Junto a un mueble de la sala de enfermería, que contiene diazepam, corticoides, adrenalina, dopamina y muchas cosas más, sale otra voz animosa. Acaban de llegar hamburguesas donadas por Burguer King. El espíritu de equipo y la solidaridad son palabras repetidas entre los sanitarios. El día antes una floristería envió flores al personal. El día de Pascua, hubo monas para toda la planta, delicadeza de un horno. «La gente es buena, no hay duda. Y eso ayuda porque pasamos momentos muy duros, sobre todo al principio. Ahora empezamos a respirar. Yo a veces lloro de camino al hospital, pero cuando entro cambio la cara. Empatizar con los enfermos es parte de esta profesión. Es nuestro trabajo, ahora y siempre», apostilla Maite. A su lado, una empleada de limpieza limpia a conciencia, otra vez, los estantes, las sillas, los teclados... La guerra al virus, en equipo perfectamente armonizado, es total.

La UCI se da un respiro

Viajamos a la UCI. El Hospital General ha cuatriplicado las camas en la unidad más perentoria, donde la frontera entre la vida y la muerte, aquí sí, es muy fina. Hay 4 UCIs habilitadas para enfermos de la Covid-19. Hoy hay 27 pacientes. En la semana del pico llegó a haber 40, con un tope de 47 camas. Se rozó el colapso. Un mes de pandemia ha servido para conocer mejor al invasor. «Al principio sentía mucha frustración, ingresaban de cuatro en cuatro y no podías hacer nada», explica Carolina Ferrer, coordinadora de la UCI. Bajo la mascarilla se le adivina el cansancio, que no la derrota. El parásito empieza a retroceder. «Ahora nos adelantamos a los acontecimientos. Sobre todo se hace muy duro hablar con la familia. Llamar para decir que se está muriendo y que no pudieran venir a despedirse», añade. «Esta es una nueva forma de trabajar en la UCI. Es muy duro porque desde el Consell llevábamos tiempo con un proceso de humanización de esta unidad. Los pacientes están traqueotomizados, sin familiares, y no pueden hablar», lamenta De Andrés, jefe de servicio.
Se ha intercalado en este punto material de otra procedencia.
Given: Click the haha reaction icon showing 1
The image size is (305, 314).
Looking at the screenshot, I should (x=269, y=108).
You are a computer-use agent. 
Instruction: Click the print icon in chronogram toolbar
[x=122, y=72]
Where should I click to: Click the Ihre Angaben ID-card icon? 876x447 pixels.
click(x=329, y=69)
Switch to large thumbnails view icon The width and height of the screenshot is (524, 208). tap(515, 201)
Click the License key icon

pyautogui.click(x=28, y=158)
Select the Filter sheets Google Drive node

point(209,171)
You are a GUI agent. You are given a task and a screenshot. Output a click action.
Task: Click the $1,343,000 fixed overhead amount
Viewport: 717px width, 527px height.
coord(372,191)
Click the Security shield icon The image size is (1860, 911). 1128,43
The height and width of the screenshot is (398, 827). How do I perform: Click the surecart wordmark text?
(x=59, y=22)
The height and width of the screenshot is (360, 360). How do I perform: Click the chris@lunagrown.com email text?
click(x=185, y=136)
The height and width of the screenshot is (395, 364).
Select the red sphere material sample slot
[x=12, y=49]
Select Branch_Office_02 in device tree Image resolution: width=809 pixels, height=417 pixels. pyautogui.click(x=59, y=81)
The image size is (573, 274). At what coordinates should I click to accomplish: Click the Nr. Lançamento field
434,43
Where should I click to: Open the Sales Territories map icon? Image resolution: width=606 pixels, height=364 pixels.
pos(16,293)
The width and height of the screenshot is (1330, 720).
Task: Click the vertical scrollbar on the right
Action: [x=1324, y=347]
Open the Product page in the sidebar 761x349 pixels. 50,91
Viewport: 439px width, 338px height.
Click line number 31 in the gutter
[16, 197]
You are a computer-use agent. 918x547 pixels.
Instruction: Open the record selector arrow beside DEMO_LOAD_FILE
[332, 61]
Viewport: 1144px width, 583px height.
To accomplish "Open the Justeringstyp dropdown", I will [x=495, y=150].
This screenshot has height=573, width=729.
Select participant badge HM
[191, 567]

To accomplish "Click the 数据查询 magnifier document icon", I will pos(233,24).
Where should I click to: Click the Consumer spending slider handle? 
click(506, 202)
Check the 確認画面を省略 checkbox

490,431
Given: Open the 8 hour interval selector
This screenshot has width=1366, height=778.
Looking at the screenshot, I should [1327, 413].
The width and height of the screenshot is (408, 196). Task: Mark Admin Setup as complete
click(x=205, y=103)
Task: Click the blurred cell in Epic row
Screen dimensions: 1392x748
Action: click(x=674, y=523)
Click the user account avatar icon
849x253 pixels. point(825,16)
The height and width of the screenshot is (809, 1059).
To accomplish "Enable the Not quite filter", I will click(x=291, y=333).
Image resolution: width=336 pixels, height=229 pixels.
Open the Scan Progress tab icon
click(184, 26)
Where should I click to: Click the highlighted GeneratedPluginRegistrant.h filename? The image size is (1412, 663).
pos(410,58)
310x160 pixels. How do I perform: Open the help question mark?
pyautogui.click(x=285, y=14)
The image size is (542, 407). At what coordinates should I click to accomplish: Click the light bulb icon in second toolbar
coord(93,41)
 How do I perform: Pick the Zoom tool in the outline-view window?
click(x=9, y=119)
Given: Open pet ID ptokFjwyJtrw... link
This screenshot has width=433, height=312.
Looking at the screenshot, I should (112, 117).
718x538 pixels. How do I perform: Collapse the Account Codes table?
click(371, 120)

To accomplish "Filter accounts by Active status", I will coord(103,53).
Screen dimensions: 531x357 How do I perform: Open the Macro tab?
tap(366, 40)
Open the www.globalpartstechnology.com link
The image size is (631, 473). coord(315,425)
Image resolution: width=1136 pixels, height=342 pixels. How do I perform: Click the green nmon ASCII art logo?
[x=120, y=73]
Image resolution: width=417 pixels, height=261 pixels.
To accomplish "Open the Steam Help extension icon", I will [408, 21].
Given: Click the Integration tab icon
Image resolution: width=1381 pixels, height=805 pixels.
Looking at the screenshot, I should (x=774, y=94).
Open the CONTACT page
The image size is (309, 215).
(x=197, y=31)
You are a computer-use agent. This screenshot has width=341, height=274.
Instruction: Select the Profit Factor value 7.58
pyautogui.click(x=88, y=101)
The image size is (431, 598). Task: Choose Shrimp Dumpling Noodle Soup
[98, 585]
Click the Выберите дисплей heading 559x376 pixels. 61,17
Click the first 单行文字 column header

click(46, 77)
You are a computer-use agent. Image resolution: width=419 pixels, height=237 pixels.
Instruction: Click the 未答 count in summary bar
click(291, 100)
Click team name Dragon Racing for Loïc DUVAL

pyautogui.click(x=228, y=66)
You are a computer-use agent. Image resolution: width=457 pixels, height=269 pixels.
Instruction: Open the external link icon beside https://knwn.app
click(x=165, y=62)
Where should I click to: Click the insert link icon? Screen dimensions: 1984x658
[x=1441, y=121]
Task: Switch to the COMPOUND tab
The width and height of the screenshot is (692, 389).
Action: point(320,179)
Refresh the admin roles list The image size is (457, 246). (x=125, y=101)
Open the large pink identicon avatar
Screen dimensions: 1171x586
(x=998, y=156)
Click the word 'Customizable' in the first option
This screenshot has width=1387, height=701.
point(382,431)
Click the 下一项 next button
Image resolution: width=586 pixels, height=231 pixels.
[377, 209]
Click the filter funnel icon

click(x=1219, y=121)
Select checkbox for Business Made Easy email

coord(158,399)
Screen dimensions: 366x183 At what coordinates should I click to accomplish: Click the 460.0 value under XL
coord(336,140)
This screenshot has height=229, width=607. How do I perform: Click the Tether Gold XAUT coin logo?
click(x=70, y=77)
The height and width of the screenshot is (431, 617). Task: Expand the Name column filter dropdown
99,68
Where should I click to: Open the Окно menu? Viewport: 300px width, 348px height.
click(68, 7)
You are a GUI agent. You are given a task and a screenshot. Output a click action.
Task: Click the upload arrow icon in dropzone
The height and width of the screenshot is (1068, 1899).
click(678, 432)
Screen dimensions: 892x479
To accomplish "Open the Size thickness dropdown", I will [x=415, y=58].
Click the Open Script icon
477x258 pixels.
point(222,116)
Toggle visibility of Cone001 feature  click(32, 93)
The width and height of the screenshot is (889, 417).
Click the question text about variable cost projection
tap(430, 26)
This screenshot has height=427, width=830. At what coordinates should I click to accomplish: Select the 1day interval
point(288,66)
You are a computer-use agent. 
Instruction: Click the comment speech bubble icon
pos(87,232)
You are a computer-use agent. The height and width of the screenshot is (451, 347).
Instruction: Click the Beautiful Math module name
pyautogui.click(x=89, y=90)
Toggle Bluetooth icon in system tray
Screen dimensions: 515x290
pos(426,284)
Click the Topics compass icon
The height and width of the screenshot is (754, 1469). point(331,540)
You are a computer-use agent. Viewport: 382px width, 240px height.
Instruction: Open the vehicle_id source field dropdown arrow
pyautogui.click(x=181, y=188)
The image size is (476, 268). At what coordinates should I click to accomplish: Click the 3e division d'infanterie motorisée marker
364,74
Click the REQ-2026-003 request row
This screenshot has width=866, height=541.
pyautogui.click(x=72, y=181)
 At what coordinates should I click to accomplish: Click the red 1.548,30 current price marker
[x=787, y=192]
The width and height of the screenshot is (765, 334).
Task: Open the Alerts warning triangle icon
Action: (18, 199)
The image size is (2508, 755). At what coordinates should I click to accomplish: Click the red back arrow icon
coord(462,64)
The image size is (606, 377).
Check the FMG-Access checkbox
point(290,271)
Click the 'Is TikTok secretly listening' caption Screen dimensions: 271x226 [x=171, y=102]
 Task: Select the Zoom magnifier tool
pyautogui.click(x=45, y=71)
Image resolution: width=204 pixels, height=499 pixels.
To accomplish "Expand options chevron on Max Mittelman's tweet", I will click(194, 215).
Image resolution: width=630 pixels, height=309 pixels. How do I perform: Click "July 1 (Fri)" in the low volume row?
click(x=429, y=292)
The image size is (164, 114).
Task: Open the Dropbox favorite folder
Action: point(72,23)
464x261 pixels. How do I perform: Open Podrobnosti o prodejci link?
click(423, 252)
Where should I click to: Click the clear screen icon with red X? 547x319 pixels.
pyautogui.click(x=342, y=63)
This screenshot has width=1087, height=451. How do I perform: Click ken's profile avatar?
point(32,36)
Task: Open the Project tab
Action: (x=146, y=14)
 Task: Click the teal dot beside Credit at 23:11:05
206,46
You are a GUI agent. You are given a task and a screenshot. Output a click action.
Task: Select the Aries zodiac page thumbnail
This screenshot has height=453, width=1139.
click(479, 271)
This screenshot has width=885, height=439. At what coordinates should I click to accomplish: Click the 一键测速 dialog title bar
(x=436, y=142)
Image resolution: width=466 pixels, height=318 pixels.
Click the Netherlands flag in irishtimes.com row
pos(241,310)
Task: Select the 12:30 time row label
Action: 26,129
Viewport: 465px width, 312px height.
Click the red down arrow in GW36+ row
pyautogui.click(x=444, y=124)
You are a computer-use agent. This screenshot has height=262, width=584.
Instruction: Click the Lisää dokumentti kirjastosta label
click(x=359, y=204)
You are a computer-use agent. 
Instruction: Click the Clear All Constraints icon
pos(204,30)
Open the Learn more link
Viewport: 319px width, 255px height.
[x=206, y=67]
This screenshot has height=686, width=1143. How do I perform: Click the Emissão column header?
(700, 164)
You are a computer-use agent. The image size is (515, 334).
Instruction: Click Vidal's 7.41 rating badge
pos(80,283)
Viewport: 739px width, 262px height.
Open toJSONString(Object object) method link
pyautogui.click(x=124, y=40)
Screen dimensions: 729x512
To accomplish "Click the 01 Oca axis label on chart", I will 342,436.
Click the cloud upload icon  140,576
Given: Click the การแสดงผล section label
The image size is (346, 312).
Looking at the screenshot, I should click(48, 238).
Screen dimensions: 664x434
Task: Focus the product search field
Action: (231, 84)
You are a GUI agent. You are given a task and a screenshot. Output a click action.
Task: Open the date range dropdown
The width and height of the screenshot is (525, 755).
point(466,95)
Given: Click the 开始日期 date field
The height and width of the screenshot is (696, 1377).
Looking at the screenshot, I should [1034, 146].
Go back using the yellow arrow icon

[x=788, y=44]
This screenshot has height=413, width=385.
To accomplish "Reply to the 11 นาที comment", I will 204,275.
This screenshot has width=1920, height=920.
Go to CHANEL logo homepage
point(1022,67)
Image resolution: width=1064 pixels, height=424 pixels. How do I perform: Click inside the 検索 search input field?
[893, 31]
Al otro lado del umbral, dos sanitarios vigilan las constantes de un enfermo que lleva un mes en la UCI. Treinta días discutiendo con la Parca, que no ha podido con él. Su neumonía ya está controlada. «Un mes en la UCI es brutal», expresa con rabia Carolina. «Un plan de contingencia nos ha permitido reforzarnos con médicos de otras especialidades. Ahora hemos creado un equipo de pronadores (dan la vuelta a los pacientes)», añade De Andrés, que utiliza el símil deportivo para animar al equipo: «Aunque a veces vayamos perdiendo 6-0, les digo que vamos a remontar».

La iniciativa de un grupo de ginecólogos, liderados por Carmen Baixauli, sirve para aplacar una de las grandes contrariedades en la sala de críticos: la soledad. «Les pedimos a los familiares que les escriban cartas y se las leemos. En algunos casos, los que pueden, son ellos los que nos hacen transmitir sus emociones a la familia», explica Carmen, que ha pasado de alumbrar vidas en los partos a bailar con la muerte. A uno de los enfermos le tararea el Nessum Dorma por petición de su familia. A otros, más cerca de la muerte que de la vida, les lee cartas de despedida.

El box del 'acompañamiento para el bien morir', bautizado así porque permite despedirse a los familiares de los pacientes moribundos en casos de accidentes u otras situaciones críticas, está vacío. La Covid-19, terriblemente contagiosa, no da ni siquiera esa licencia. «Una microgotita de este virus es una tormenta», subraya el jefe de servicio.

Los responsables de la UCI, como los de planta, no se despiden sin acentuar un mensaje: «Aquí no hay estrellas. Todos somos héroes. Los que se quedan en casa, también. Deben saberlo».